_Problem to solve_: Repeat the records verbatim and leave the pictures out of your copy.

(Stored data entries)
▼
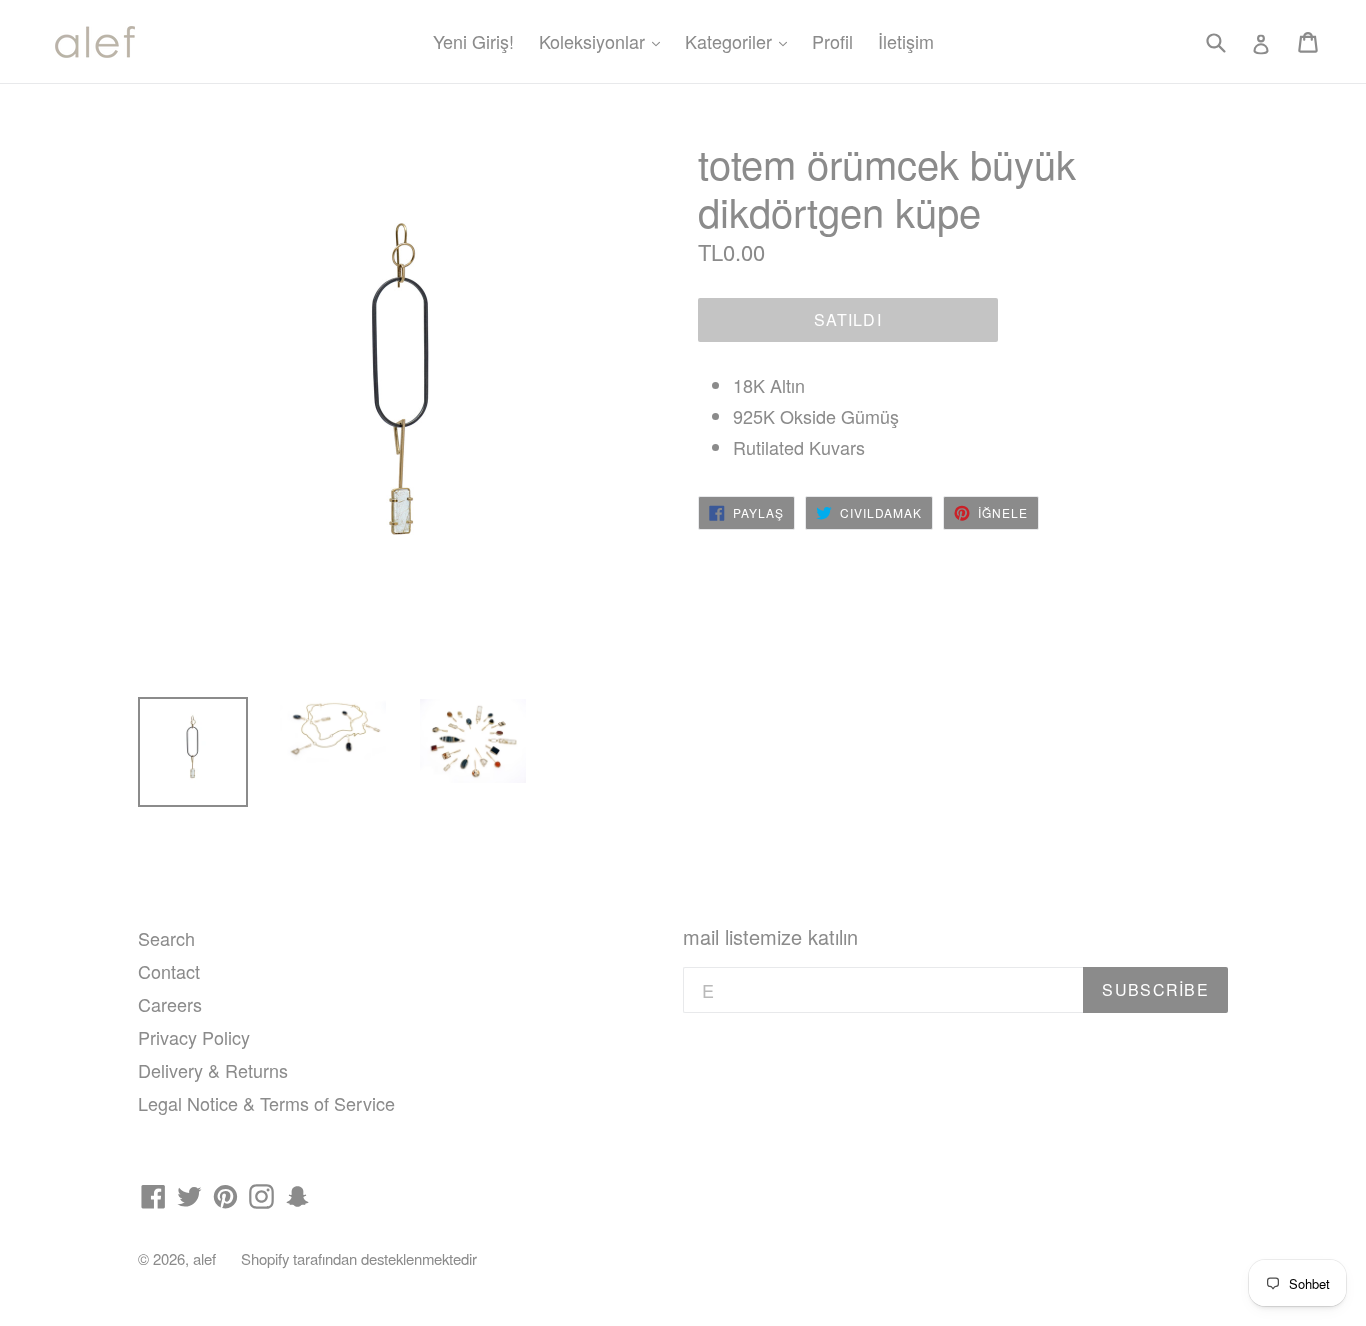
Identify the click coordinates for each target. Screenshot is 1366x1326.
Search (166, 938)
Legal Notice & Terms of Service (266, 1103)
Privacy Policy (194, 1037)
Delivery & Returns (213, 1070)
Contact (169, 971)
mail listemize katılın (770, 937)
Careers (170, 1004)
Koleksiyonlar (604, 40)
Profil (832, 41)
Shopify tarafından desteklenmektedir (359, 1258)
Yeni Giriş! (473, 41)
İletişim (906, 41)
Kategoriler (741, 40)
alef (204, 1258)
▲
_Response area_:
Identify the click coordinates for each target. Screenshot is 1366x1326.
Search (166, 938)
Legal Notice & Terms of Service (266, 1103)
Privacy Policy (194, 1037)
Delivery & Returns (213, 1070)
Contact (169, 971)
mail listemize katılın (770, 937)
Careers (170, 1004)
Koleksiyonlar (604, 40)
Profil (832, 41)
Shopify tarafından desteklenmektedir (359, 1258)
Yeni Giriş! (473, 41)
İletişim (906, 41)
Kategoriler (741, 40)
alef (204, 1258)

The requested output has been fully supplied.